As your business or website grows or changes, it is important to remember the key role your virtual private server plays in your success. Even if your VPS seems to be running smoothly, it’s always a good time to take a closer look for potential ways to optimize your VPS performance. Often the default settings for many applications, like Apache, aren’t appropriate for performance standards. In addition, there are a few simple tips you can follow to reduce load and improve site response times, including introducing caching, taking a closer look at performance metrics, and utilizing a content delivery network.
How to Optimize your VPS
1. Configure Apache Settings
One of the first places you should check for ways to optimize your VPS is Apache. Apache can be one the biggest hogs of server resources if it is not configured correctly, especially on a VPS. There are various settings, such as KeepAlive, MaxClients, StartServers, and MaxRequestsPerChild, that can be tweaked to provide a better performing server. To learn how to change these settings for your server, consult our Apache Optimization knowledge base article for more details.
2. Maintain An Updated MySQL Version
Another application to check to optimize your VPS is MySQL.
Maintaining an updated version of MySQL is vital to peak performance and security in for your VPS. Older versions, like MySQL 4.0 or MySQL 4.1, are end-of-life (EOL), and no longer receive security updates. MySQL versions 5.0 and 5.1 are also both EOL, and may negatively impact your site’s performance as well. The best options are MySQL versions 5.5 or 5.6. In comparisons of MySQL 5.1, 5.5, and 5.6, MySQL 5.6 is the clear winner in both read/write and read only workloads, and response times. Check out our Knowledge Base to learn how to check your MySQL version and make sure you’re using the latest version.
Updating MySQL is a delicate process and requires a certain amount of technical knowledge. The Most Helpful Humans in Hosting are available to help ensure the process is done correctly.
3. Cache Your Content
Another way to optimize your VPS is to utilize caching. Caching to RAM speeds up processes and reduces latency through temporary storage of frequently-accessed data. Repeatedly requesting static files can be slow and expensive in terms of resources, but caching that data to RAM will speed things up. We recommend a few specific caching software, including Varnish (a proxy and cache that improves the performance of busy, dynamic websites), Memcached (a high-performance in-memory caching system primarily used to speed up sites that make heavy use of databases), Memcached with PHP, and Squid (a caching and forwarding web proxy). You can learn more about those caching software and other methods of caching in our “Caching Options for Optimizing Your VPS” blog post. In addition if you use WordPress Hosting, there are a few plugins that will provide “to memory” or “to disk” caching, including WP Super Cache, W3 Total Cache, and WP Fastest Cache.
4. Optimize Your Content
An important part of your server’s performance is the content it is delivering. There are many useful and free online tools that can analyze your website for potential improvements. These tools, such as Google’s PageSpeed or WebPageTest.org, will provide you with speed and performance metrics as well as point out places in your site and on your server that can be optimized.

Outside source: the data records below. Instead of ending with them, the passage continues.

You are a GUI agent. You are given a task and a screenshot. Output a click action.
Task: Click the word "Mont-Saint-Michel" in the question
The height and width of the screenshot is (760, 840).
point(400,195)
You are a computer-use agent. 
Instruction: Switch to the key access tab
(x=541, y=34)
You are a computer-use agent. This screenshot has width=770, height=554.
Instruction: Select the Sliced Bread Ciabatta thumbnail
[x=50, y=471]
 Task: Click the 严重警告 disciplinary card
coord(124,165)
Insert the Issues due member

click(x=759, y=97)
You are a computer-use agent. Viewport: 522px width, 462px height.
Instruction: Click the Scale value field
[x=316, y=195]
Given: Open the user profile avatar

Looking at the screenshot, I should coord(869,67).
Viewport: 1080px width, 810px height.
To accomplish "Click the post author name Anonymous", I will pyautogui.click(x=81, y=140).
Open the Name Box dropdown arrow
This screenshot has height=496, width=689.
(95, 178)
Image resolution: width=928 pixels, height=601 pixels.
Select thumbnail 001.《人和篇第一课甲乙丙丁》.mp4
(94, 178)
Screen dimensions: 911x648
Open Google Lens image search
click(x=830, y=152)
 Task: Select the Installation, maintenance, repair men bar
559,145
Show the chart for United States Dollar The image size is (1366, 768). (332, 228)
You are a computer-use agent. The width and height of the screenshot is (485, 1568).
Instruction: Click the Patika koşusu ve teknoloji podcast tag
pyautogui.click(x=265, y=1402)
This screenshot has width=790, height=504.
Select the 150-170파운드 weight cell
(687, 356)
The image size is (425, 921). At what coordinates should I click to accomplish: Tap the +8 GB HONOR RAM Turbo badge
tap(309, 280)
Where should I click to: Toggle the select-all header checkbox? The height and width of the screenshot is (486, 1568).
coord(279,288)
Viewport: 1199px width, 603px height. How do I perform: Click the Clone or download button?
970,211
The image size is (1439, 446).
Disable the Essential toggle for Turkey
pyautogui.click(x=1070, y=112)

These tools will grade your site on a variety of factors and clearly layout how you can improve both your back-end server settings and also front-end website configurations.
5. Bonus Solution: Consider a CDN
The further an end user’s browser is from your server, the longer it takes to deliver your content and the more likely your server could be bogged down by content requests. A content delivery network can shorten the space between website visitors and your server by storing static content on nodes around the world, allowing for faster content delivery and better performance by freeing up your server’s resources.
Start Optimizing your VPS Today
If you haven’t checked your VPS’s settings recently, then you might be putting up with a slower and less efficient server than necessary. Looking closely at how Apache, MySQL, and caching are configured can help improve the response time of your website and the overall experience for your end user. Implementing a CDN can further your optimization goals and deliver content even faster.